At 12:09 PM 28/06/99 -0700 Richard Brodie wrote:
>"For every human problem, there is a neat, simple solution; and it is
> always wrong"
> -- Mencken's Metalaw
Yes, I understand the wisdom embodied in this quote, and agree it has a lot of merit, born as it is from a condensation of human history itself. On the other hand, If you listen closely enough, you can still hear the faint echoes of statements like this, reverberating up through the ages, as the cognescenti of the day wail and lament the naivete of people who thought that the serfs could "rule themselves" with something called "democracy". Sometimes, simple solutions aren't always wrong. The real trick is knowing why it is the right solution beforehand.
As with free markets and communism, why one works and another doesn't seems mired in hindsight, but I say we now have the tools to make a much better guess than our predecessors. To assert otherwise would suggest that we have gained nothing from advances in the fields of evolutionary systems, complexity theory and chaos, behaviourial psychology, cognitive science, communications theory, linguistics and cellular automata.

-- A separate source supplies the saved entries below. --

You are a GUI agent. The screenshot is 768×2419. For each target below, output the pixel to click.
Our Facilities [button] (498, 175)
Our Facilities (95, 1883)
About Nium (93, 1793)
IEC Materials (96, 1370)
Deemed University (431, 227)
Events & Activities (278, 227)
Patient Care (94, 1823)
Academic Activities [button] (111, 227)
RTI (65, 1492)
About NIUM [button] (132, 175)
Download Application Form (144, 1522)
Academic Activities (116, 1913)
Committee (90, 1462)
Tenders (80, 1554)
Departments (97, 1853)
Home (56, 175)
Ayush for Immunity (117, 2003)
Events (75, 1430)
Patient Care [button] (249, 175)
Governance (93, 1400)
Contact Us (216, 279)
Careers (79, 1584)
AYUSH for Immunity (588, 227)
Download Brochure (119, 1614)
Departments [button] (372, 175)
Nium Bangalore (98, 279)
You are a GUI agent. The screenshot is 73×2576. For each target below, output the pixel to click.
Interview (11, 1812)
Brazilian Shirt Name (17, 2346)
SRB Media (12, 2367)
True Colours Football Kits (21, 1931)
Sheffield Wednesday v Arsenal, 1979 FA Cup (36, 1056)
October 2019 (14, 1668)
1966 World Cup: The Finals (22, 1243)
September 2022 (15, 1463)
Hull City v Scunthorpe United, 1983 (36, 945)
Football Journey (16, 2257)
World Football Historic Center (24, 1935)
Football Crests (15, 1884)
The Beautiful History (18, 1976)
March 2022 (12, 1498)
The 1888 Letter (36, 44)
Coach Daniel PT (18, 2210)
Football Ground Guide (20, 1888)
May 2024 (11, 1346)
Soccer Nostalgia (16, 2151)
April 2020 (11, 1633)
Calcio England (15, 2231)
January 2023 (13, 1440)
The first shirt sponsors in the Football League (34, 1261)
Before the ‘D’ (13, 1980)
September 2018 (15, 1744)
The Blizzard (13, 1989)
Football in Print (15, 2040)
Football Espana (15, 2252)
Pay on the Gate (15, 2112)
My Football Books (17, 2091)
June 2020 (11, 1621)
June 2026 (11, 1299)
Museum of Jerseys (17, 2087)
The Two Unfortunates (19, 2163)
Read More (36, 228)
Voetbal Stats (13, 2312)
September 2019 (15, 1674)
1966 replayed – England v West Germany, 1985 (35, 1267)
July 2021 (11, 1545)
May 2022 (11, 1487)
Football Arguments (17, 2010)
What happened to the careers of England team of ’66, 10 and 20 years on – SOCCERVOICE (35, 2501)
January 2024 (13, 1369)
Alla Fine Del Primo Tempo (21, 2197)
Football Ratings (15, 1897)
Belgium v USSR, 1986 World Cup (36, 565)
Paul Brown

The trick, in my estimation, is that when attempting to evaluate the probable social dynamics of democratic principles, you don't just plug these ideas into the model of serfdom that has been ground into your head through a lifetime of conditioning. Democracy will change how the serfs behave, which will change how they look at things, which will change how they react, which will change how they think.......in short, it will change them.